Tally the lines of the listing that contain the string "Given". Give the number and nothing else.

* [Information]
______________________________

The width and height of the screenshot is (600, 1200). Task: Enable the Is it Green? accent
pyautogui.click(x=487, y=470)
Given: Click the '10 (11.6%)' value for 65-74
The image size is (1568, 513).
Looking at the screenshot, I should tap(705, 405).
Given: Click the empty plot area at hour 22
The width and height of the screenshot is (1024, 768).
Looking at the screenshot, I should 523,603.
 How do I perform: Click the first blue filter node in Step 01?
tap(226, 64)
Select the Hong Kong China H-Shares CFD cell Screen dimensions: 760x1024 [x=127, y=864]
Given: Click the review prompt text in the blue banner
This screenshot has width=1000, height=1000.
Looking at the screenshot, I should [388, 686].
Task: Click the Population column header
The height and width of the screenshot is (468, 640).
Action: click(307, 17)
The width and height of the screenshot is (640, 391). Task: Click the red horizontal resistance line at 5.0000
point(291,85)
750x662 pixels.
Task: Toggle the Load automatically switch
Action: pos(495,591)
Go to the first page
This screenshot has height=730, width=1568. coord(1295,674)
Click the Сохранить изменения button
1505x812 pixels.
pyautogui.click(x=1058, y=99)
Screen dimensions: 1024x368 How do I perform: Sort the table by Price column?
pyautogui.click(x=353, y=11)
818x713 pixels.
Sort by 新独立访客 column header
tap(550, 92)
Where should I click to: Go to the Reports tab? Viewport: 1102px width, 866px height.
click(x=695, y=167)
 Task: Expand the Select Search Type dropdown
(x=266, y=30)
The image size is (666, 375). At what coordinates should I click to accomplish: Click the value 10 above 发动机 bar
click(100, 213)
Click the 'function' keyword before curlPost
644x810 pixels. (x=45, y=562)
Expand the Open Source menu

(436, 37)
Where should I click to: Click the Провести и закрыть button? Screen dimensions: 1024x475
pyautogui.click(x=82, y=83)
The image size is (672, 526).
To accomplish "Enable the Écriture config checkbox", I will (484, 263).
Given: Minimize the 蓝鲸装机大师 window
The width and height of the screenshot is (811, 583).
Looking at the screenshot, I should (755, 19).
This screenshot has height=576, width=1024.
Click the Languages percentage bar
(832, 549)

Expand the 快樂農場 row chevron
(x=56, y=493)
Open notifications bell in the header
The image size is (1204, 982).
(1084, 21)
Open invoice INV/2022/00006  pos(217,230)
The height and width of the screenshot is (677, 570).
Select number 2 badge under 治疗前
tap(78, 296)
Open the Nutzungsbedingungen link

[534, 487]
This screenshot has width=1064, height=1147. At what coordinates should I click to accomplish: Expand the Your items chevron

______________________________

* [Solution] 4